13 Feb 2018
Retail sales update: Retail sales growth lifted to 3.0% y/y in 2017 from 1.7% y/y in 2016
- Retail sales growth moderated to 5.3% y/y in December from 7.9% y/y (revised down from a prior 8.2% y/y) in November.
- November retail sales growth accelerated from the 3.5% y/y rise in October, with this lift attributed to Black Friday discounts that likely encouraged consumers to bring forward purchases, ahead of the festive season. This likely had some dampening effect on December sales.
- In December, the highest growth of 14.1% y/y was recorded by all ‘other’ retailers (see figure 3).
- Based on weightings, the largest contributors to the 7.9% y/y increase in the headline figure were all ‘other’ retailers, general dealers, as well as textile and clothing retailers with each contributing 1.4%.
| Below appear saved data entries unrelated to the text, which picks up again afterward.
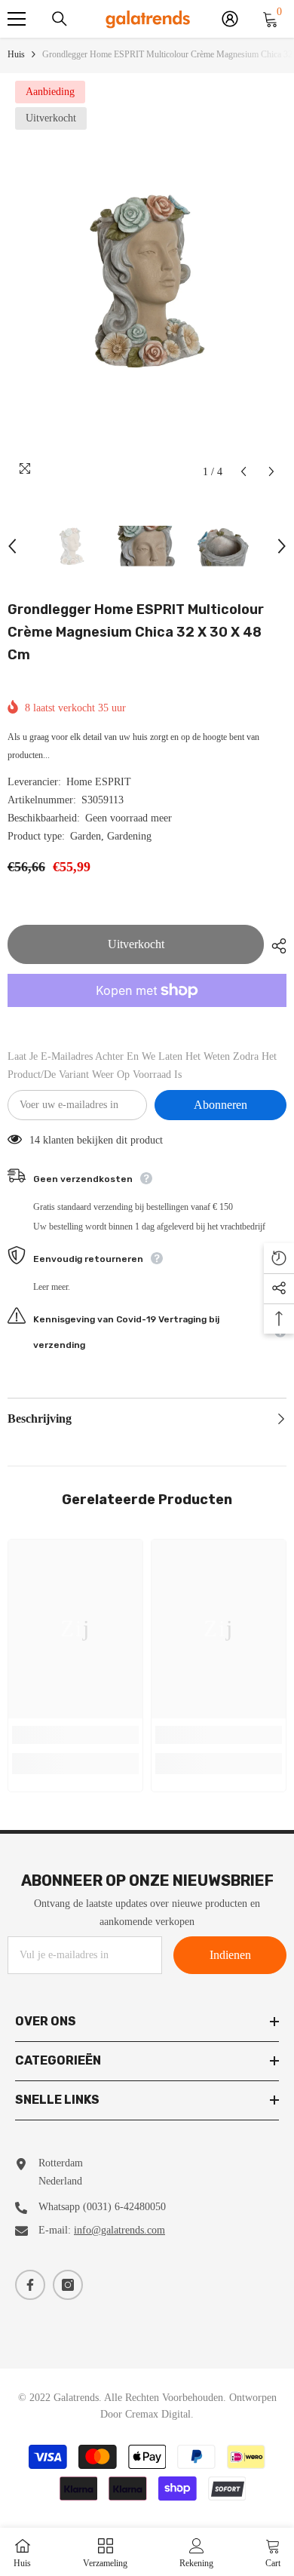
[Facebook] (30, 2285)
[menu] (17, 19)
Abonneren (220, 1104)
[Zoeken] (60, 19)
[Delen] (275, 946)
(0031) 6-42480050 (124, 2206)
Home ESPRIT (98, 782)
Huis (16, 54)
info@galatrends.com (119, 2230)
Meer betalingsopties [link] (147, 1016)
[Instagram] (68, 2285)
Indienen (230, 1954)
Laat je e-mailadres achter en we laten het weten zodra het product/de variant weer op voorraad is (142, 1065)
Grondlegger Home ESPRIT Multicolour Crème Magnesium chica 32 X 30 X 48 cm (136, 632)
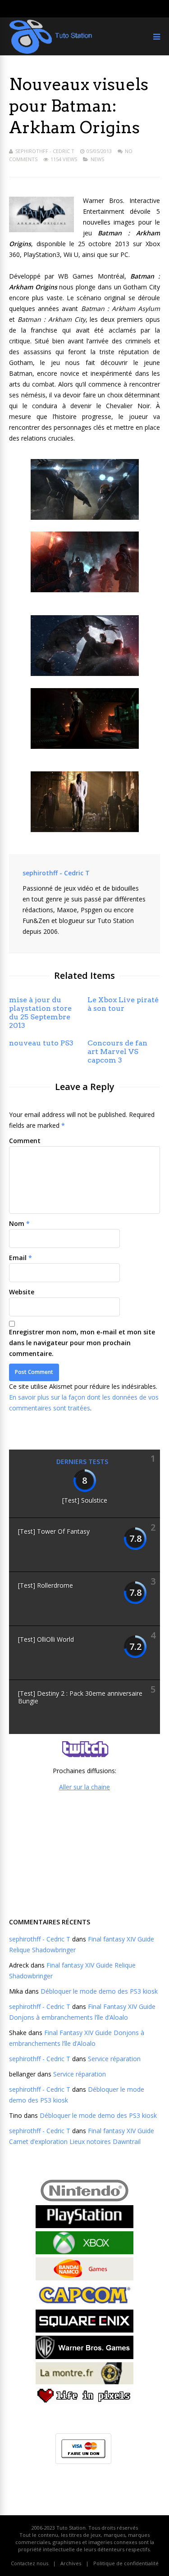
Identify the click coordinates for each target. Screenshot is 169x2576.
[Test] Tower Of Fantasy (54, 1531)
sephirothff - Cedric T (44, 151)
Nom (16, 1223)
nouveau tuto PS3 (41, 1043)
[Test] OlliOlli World (46, 1639)
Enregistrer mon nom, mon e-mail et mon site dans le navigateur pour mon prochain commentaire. (82, 1343)
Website (21, 1292)
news (97, 159)
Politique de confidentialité (126, 2563)
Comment (25, 1140)
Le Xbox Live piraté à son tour (123, 1004)
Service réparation (114, 2058)
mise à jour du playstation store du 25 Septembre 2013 (40, 1012)
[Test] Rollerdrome (45, 1585)
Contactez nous (29, 2563)
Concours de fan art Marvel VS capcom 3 (117, 1051)
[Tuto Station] (50, 52)
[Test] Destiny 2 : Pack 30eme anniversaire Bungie (80, 1697)
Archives (70, 2563)
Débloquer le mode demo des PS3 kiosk (99, 1991)
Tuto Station (71, 2527)
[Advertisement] (85, 1853)
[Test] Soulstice (84, 1500)
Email (18, 1257)
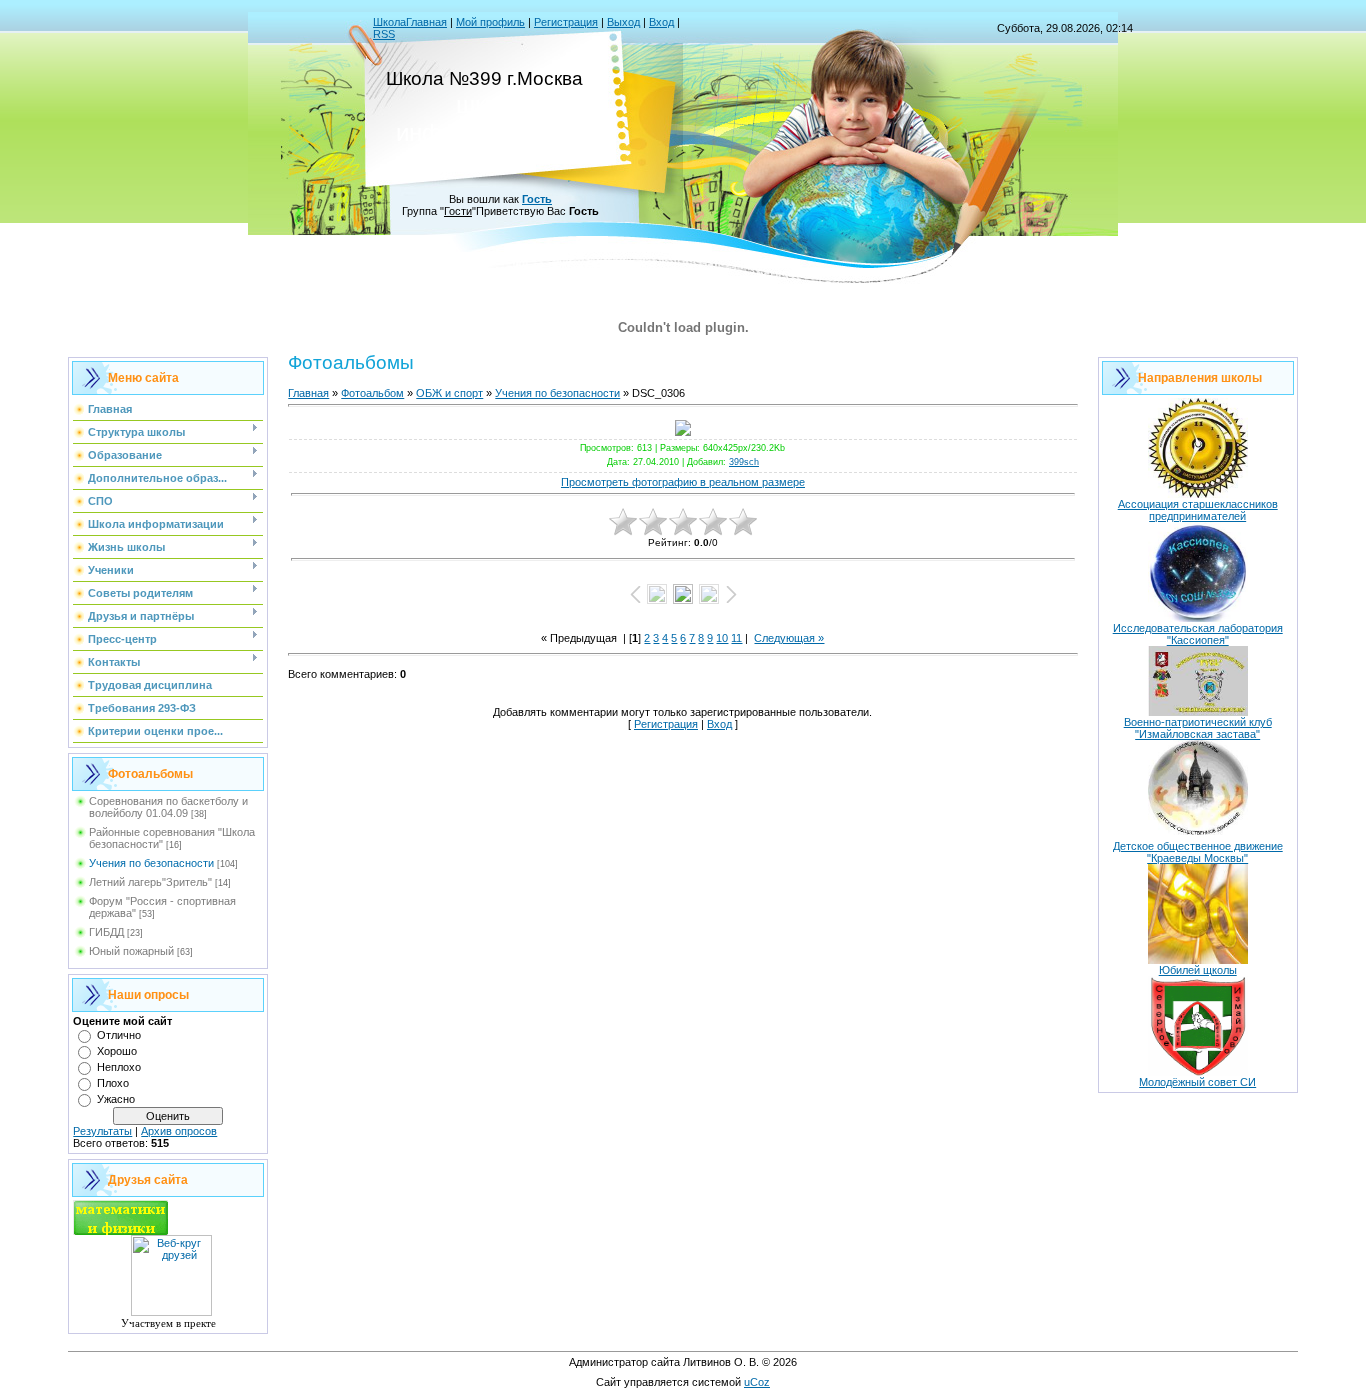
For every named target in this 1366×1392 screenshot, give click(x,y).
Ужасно (116, 1099)
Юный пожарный (131, 951)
- The seasonally adjusted measure, which is used to determine GDP, signals that the sector will make a positive and larger contribution to Q4.17 GDP than in Q3.17. In particular, on a seasonally adjusted basis, retail sales grew by 2.2% q/q in Q4.17 compared to 1.5% q/q in Q3.17.
- In 2017, retail sales growth rose by 3.0% y/y compared to the 1.7% y/y lift in 2016 (see figure 1).
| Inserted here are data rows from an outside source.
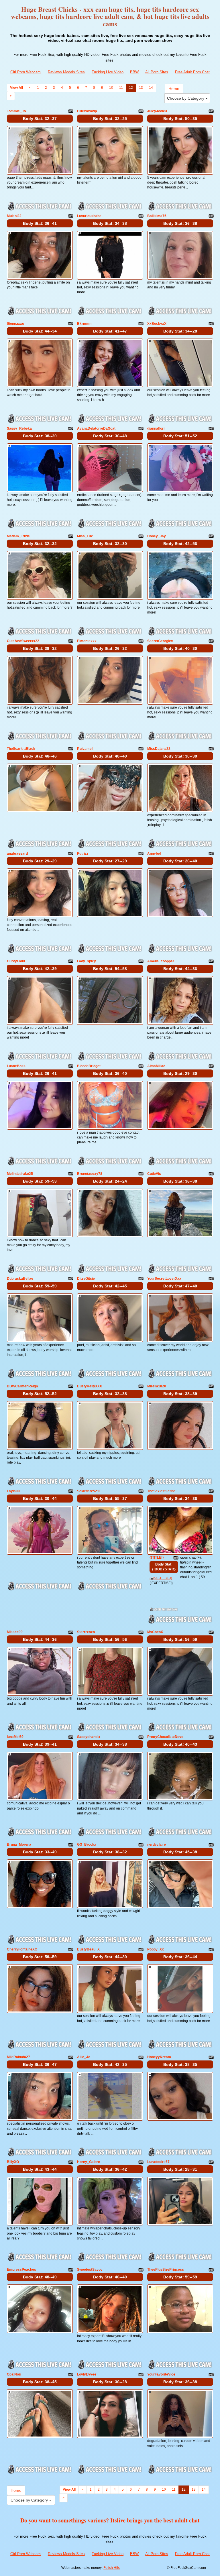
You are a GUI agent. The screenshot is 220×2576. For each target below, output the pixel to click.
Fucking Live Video (107, 72)
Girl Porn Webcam (25, 72)
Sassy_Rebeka (19, 428)
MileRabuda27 (18, 2057)
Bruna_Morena (19, 1844)
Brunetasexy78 (89, 1174)
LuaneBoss (16, 1066)
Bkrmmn (84, 324)
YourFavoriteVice (161, 2374)
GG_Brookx (86, 1844)
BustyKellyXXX (89, 1386)
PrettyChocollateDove (165, 1737)
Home (173, 88)
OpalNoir (14, 2374)
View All (16, 88)
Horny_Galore (88, 2162)
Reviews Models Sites (66, 72)
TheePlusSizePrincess (165, 2270)
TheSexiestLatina (161, 1491)
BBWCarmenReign (22, 1386)
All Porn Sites (156, 72)
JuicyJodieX (157, 111)
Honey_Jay (156, 536)
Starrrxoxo (86, 1632)
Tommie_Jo (16, 111)
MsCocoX (155, 1632)
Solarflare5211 (89, 1491)
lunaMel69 (15, 1737)
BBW (134, 72)
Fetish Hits (111, 2568)
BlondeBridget (89, 1066)
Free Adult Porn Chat (192, 72)
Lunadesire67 (158, 2162)
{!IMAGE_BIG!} (161, 1578)
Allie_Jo (83, 2057)
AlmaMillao (156, 1066)
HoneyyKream (159, 2057)
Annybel (154, 854)
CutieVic (154, 1174)
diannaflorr (156, 428)
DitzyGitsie (86, 1279)
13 (141, 88)
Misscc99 (15, 1632)
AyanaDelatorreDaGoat (96, 428)
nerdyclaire (156, 1844)
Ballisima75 (156, 216)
- The increase can mainly be ascribed to the double digit growth in the all ‘other’ retailers category (see figure 2) of 11.3% y/y which translated to a contribution of 1.2%. The other main contribution, of 0.5%, stemmed from general dealers, on growth of 1.1% y/y.
- Growth in the ‘other’ retailers category was influenced by increased online shopping, at retailers without physical outlets, and trade in second-hand goods. Weight and sampling amendments implemented in 2017 likely also had an effect on the growth outcome.
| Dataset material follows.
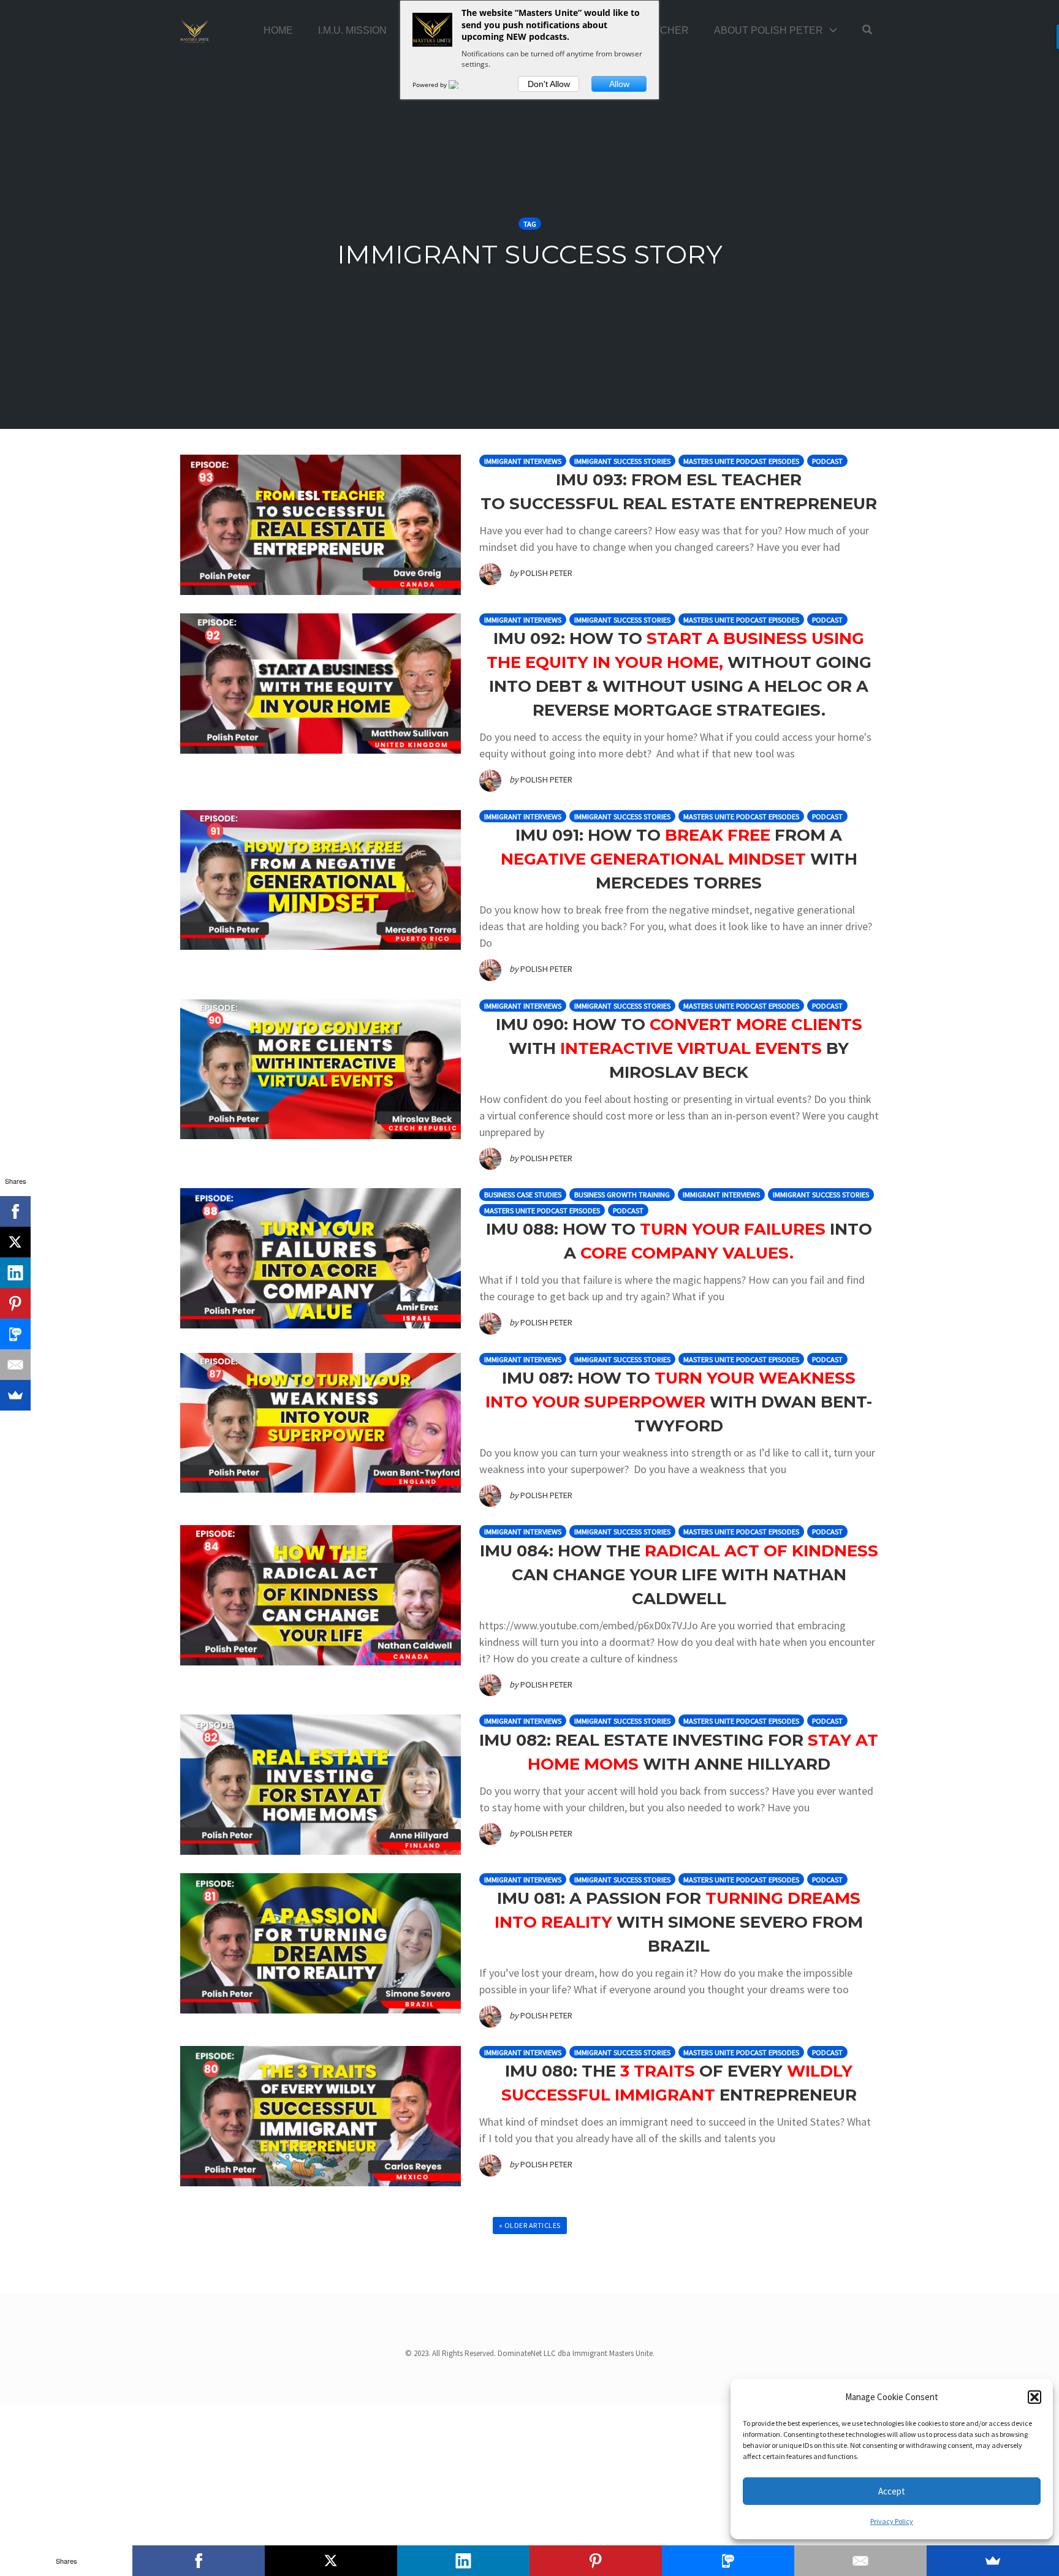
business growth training (622, 1194)
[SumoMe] (15, 1395)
- Decelerating inflation during 2017, to an average of 5.3% y/y from 6.4% y/y in 2016, will have provided some relief to household finances and likely aided the performance of the retail sector in 2017.
- CPI inflation is expected to moderate further in 2018 to 4.8% y/y, however the favourable effect could be partially countered by tighter fiscal policy, with tax increases expected to be announced in the 2018 Budget. We expect household consumption growth to remain relatively modest in 2018 at 1.5% y/y compared to 1.3% in 2017.